- **What to work on**:
Reproduce the lines of the material below, from the line containing "At what coordinates should I click to accomplish: Open" through the line containing "Action: click(168, 82)", with both of those lines included.

# # # # #

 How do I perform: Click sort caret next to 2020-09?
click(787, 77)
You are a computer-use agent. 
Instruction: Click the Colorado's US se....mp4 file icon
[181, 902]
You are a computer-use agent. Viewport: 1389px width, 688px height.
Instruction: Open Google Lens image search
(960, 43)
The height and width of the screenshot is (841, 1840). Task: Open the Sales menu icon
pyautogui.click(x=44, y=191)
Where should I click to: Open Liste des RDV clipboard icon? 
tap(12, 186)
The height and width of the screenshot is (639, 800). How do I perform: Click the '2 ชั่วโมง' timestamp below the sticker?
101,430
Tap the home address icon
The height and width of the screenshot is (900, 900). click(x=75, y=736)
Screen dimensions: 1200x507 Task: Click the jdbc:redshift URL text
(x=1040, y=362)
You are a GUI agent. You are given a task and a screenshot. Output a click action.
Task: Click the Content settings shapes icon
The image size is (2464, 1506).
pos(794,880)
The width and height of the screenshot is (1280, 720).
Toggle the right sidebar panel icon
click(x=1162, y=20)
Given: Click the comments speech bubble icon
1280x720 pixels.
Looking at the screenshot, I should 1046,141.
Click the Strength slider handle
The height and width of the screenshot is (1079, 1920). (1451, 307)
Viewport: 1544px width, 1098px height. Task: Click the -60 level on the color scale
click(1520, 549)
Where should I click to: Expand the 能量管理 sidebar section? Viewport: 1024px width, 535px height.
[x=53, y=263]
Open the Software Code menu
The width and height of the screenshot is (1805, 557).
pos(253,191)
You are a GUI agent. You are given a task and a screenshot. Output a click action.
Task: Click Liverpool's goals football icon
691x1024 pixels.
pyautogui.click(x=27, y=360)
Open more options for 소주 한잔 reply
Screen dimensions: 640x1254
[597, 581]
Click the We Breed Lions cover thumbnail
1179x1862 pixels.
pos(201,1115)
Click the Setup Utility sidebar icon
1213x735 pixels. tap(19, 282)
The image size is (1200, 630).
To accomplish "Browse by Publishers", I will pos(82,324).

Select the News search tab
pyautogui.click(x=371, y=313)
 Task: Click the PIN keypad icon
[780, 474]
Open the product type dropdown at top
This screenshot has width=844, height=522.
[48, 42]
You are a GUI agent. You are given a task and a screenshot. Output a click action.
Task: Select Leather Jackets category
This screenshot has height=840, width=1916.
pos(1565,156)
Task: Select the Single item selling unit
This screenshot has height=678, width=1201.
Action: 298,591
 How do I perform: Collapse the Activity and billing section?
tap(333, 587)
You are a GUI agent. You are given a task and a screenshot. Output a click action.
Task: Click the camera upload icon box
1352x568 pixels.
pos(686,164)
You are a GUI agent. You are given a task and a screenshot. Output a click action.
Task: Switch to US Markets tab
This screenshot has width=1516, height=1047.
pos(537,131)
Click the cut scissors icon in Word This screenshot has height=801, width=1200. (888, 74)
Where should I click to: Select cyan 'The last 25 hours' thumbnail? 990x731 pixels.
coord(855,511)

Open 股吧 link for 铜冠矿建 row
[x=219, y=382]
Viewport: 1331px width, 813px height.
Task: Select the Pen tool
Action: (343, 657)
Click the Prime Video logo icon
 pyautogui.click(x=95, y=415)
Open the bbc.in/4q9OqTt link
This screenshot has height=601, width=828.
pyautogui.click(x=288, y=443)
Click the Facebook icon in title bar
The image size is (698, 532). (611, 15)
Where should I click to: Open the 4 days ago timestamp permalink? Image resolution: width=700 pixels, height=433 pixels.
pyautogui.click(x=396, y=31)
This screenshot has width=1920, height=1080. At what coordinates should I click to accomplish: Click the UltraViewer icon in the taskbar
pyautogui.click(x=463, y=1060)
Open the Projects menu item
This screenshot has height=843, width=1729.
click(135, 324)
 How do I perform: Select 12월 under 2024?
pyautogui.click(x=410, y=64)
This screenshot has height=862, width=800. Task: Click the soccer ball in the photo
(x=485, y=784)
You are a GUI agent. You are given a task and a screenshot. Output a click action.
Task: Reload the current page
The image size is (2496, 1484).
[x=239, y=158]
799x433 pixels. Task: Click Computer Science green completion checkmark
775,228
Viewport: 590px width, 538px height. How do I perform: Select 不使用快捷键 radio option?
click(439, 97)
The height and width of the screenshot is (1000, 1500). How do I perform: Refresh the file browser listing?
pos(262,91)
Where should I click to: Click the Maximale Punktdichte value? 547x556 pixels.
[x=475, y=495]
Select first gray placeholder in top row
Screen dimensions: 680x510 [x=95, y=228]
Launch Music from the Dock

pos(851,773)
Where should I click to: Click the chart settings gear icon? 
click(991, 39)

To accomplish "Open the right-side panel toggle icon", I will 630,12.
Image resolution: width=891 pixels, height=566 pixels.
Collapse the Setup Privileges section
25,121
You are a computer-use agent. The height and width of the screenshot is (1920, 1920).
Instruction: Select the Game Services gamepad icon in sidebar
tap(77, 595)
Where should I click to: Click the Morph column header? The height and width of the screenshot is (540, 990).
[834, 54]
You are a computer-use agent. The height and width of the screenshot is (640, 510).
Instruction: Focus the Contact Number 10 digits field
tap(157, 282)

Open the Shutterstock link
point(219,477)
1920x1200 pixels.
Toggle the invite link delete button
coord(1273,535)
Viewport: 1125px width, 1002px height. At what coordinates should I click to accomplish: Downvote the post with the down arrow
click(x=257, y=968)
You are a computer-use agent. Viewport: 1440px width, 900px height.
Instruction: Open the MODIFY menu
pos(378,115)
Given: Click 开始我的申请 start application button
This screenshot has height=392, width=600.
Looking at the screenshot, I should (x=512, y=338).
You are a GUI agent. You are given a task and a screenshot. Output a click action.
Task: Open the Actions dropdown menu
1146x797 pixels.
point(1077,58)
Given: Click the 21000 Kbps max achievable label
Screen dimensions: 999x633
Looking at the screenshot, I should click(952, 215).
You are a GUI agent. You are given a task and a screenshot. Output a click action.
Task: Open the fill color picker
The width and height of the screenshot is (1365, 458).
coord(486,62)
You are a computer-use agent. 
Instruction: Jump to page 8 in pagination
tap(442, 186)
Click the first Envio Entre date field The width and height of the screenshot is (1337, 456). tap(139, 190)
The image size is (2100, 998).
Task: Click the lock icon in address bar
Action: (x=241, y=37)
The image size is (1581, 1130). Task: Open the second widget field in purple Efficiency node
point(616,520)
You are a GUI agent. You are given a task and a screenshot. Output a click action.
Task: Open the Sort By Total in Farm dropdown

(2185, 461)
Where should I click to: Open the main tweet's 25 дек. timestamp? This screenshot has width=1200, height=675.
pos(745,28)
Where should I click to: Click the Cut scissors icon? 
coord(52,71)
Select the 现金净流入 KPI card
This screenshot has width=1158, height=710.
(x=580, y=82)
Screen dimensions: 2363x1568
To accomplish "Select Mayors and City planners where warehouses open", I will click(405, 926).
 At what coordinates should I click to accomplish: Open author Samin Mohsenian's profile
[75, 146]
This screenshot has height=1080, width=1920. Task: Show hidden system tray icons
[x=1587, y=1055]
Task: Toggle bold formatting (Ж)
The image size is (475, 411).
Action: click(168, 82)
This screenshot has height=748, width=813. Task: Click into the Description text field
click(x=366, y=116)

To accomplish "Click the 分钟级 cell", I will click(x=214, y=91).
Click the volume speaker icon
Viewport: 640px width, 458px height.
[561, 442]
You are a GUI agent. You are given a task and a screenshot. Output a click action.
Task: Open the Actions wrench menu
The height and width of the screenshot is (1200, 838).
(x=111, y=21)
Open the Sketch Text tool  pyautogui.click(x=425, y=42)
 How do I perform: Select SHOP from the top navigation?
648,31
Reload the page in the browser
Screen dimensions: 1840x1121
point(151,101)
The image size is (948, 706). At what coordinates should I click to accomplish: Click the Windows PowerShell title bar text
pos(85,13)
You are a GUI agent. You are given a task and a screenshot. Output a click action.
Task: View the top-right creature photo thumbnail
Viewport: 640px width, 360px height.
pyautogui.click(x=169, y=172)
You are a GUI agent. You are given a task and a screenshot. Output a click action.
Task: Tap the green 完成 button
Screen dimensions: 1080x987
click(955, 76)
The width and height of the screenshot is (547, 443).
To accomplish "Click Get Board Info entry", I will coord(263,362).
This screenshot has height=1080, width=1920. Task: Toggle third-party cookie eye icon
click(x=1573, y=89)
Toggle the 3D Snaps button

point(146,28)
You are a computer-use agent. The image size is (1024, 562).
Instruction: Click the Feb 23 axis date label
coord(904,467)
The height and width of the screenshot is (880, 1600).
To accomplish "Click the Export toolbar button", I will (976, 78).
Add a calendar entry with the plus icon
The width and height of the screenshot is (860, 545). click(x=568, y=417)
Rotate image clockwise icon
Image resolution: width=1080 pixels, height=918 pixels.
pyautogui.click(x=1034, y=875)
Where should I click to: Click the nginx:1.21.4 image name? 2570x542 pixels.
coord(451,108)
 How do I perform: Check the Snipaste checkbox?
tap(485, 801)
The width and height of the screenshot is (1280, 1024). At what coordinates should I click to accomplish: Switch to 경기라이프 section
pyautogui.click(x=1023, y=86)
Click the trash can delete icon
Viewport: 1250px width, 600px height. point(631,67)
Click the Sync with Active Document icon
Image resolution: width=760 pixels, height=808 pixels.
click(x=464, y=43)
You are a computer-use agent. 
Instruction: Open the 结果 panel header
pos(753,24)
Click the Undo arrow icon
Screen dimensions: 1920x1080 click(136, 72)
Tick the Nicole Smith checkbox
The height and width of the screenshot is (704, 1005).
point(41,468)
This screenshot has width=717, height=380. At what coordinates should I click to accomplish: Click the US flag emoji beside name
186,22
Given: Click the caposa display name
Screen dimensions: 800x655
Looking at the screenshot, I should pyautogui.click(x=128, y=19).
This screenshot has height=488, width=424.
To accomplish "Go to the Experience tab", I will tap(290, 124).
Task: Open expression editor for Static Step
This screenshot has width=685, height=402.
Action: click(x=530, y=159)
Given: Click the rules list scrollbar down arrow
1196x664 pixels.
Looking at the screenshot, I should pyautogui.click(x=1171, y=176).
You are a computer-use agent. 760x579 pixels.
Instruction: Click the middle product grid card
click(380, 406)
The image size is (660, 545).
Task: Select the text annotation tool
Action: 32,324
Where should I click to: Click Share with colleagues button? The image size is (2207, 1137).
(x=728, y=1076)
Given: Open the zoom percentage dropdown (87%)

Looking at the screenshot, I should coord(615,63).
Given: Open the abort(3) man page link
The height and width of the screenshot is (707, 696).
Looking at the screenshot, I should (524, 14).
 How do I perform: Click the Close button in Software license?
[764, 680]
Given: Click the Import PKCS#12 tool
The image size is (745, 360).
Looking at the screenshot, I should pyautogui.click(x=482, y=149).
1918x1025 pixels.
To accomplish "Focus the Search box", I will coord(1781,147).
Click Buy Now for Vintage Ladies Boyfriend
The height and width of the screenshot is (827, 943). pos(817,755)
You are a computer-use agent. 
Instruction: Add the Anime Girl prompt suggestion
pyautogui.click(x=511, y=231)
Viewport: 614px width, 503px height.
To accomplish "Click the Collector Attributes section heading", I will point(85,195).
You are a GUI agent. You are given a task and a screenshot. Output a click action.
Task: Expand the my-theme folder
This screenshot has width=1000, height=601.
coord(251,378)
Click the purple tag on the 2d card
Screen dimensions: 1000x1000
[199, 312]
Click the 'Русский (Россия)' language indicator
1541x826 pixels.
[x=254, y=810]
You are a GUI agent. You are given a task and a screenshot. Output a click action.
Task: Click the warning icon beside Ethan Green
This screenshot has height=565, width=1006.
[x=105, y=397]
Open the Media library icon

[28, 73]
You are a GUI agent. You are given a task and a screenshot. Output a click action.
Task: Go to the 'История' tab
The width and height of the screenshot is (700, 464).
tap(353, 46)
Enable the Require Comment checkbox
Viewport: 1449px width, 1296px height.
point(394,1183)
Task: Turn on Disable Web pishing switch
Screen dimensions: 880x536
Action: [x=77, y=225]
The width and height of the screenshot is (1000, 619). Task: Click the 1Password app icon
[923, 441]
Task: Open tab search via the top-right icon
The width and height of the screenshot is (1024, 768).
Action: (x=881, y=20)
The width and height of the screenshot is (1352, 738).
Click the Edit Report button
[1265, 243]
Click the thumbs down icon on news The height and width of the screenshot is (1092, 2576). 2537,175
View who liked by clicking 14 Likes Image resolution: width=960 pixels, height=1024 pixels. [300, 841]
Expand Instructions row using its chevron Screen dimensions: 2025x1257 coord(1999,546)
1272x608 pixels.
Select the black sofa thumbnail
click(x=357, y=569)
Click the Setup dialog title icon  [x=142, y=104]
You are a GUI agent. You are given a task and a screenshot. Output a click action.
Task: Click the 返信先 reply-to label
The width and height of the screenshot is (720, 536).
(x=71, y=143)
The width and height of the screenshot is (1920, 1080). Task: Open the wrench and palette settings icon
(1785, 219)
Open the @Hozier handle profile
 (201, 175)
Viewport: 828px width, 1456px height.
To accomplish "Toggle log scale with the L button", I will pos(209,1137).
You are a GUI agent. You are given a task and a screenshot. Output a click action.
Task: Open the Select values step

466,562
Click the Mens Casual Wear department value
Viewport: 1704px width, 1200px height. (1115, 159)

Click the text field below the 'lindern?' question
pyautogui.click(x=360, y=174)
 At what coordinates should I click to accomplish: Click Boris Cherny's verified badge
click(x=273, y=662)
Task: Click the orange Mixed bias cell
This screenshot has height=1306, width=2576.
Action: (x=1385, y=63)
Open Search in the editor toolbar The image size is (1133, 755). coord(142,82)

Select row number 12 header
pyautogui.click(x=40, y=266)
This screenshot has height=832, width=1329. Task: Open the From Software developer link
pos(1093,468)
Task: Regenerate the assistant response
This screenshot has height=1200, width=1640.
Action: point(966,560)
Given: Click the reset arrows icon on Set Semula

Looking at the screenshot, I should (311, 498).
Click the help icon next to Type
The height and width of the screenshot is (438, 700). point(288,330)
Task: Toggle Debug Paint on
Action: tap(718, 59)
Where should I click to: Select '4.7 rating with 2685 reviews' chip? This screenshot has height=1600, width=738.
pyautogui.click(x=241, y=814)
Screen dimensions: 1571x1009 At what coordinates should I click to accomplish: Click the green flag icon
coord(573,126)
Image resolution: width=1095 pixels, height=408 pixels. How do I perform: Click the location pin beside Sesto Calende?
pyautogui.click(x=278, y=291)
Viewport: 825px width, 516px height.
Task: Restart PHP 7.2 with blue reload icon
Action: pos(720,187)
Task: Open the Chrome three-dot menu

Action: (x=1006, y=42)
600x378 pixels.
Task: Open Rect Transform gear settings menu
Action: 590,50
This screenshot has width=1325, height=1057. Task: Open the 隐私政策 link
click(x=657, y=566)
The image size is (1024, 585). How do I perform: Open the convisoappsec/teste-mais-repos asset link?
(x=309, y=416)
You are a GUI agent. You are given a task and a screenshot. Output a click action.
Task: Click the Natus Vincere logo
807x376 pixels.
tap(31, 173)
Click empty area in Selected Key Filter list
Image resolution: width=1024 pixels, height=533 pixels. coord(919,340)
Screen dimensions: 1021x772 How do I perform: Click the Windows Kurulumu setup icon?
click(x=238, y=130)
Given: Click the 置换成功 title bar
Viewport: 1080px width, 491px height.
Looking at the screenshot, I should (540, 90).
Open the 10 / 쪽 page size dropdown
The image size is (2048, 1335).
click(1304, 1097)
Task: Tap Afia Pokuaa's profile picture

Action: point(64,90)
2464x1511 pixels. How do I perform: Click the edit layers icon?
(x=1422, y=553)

# # # # #

- **Completed task**:
 At what coordinates should I click to accomplish: Open author Samin Mohsenian's profile
[75, 146]
This screenshot has height=1080, width=1920. Task: Show hidden system tray icons
[x=1587, y=1055]
Task: Toggle bold formatting (Ж)
The image size is (475, 411).
Action: click(168, 82)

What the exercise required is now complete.